Still, perhaps the strangest thing about the creation of Pendergast is that neither Doug nor I can articulate with any precision what each of us ultimately brought to the character. It’s as if Pendergast told us what to do, rather than the other way around. Even, say, my recollections of the name are probably apocryphal. I think Doug had initially spelled it “Prendergast” and at some point I dropped the first R. But this may well be completely wrong.

Doug

In this way, Pendergast just sprang out of our heads, fully formed, like Athena from the forehead of Zeus. The strange thing about Pendergast is that we don’t know him very well at all. We didn’t even know his first name for the first five years of our writing partnership. In a strange way, Pendergast created himself. He came into being in a completely different way than all the other characters we’ve created.

I’ll give you an example: Corrie Swanson, Pendergast’s sidekick in Still Life with Crows. First we picked her name. Then we gave her an age, eighteen, and a style, Goth. But we decided she wouldn’t be a typical Goth; she’d be a smart Goth. A non-drugged-out Goth. A misunderstood person who loved reading, father gone, mother an alcoholic, Corrie lived in a trailer in a tiny Midwestern town and prayed someday to get out. And so on and so forth. We made lists of what kind of music she listened to and even compiled a CD of her favorite tunes. We made lists of the books she’d read and diagrammed out all her friends and enemies at the local high school. We gave her a minor criminal record, undeserved, and a bad relationship with the local sheriff and his son.

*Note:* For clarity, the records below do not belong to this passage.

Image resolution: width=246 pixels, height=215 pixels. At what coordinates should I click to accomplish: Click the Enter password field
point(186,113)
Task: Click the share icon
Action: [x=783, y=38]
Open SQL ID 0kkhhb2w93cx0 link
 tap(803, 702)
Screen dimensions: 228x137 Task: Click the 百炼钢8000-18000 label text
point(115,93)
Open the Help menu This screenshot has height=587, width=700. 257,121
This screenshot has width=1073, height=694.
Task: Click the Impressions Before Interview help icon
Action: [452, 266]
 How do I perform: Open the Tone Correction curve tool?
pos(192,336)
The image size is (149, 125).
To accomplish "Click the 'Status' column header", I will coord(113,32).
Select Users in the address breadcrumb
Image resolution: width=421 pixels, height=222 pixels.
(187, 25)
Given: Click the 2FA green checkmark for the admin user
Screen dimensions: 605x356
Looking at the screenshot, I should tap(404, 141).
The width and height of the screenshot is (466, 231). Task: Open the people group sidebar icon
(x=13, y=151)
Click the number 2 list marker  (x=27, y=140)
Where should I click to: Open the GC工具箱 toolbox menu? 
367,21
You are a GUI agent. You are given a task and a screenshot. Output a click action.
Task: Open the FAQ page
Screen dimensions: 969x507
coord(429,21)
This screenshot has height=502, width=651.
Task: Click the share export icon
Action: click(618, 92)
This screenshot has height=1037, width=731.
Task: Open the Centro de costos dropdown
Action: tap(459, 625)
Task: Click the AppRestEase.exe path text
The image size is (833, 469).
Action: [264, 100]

We built her from scratch. We knew more about her than would ever go into a novel. We created her the way we created all the other characters in our novels.

Except Pendergast.

When we were done figuring out who Pendergast was, we never wrote him a backstory. We never gave him a family. We didn’t know where he went to school, what he did before becoming an FBI agent (beyond a few juicy rumors), what kind of books he read. Even though we knew exactly who he was as a character, we knew absolutely nothing about his history. No personal details.

This is, oddly enough, exactly how Pendergast would want it. He is a secretive soul, reticent, an enigma. He knew all these things, and that was enough. He would reveal them to us in time.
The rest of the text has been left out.